• WRITTEN INSTRUCTION
Update the records below by replacing "toggle" with "switch" and keeping everything else the same, and omit the pictures from your answer.

• Dataset entries
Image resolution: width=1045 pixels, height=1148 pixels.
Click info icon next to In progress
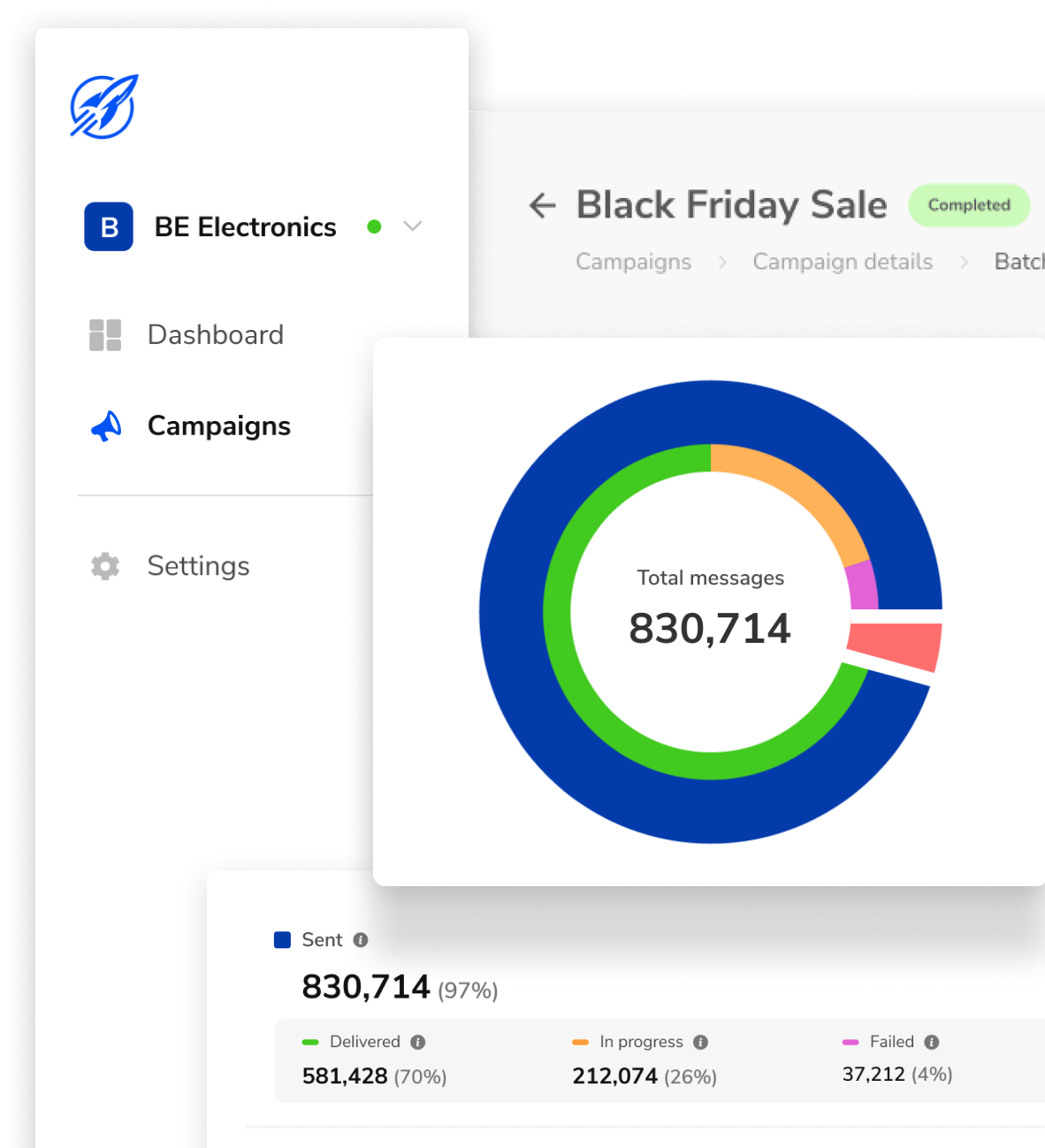[x=700, y=1043]
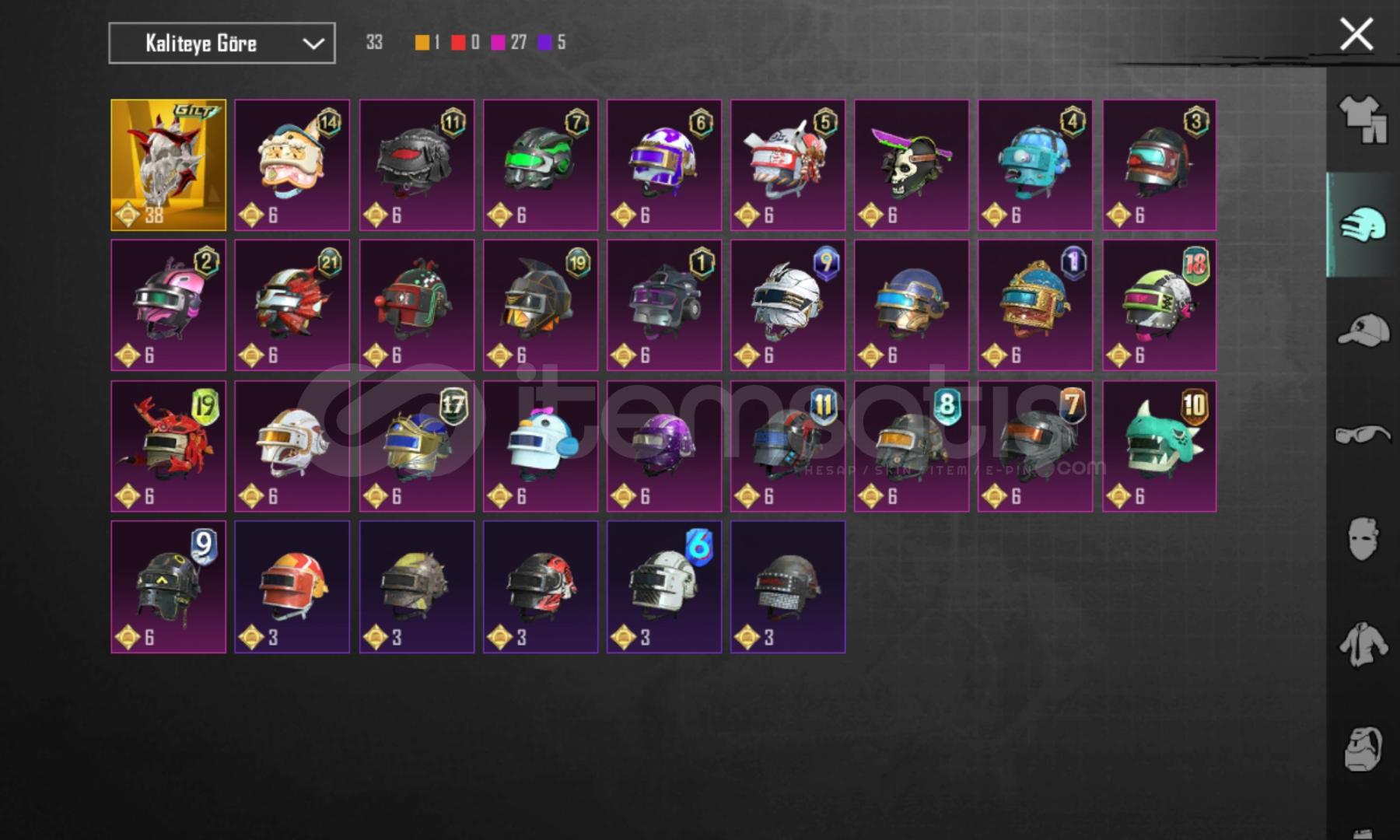Select the helmet category icon in sidebar
This screenshot has height=840, width=1400.
click(x=1363, y=226)
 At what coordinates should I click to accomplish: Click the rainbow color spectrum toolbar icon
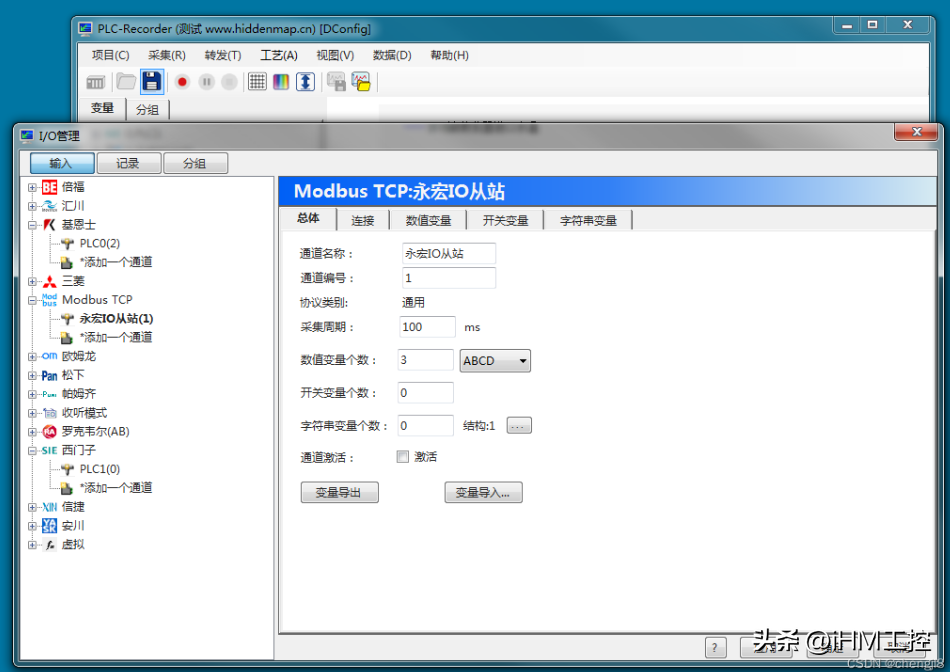point(281,82)

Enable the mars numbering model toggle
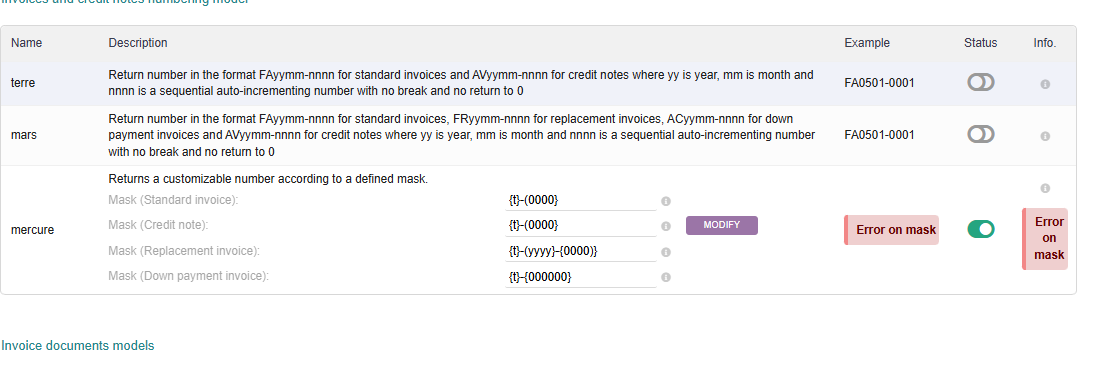click(980, 134)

• REPLY
Image resolution: width=1045 pixels, height=1148 pixels.
Click info icon next to In progress
[x=700, y=1043]
Select the helmet category icon in sidebar
This screenshot has height=840, width=1400.
click(x=1363, y=226)
 At what coordinates should I click to accomplish: Click the rainbow color spectrum toolbar icon
point(281,82)

Enable the mars numbering model switch
click(980, 134)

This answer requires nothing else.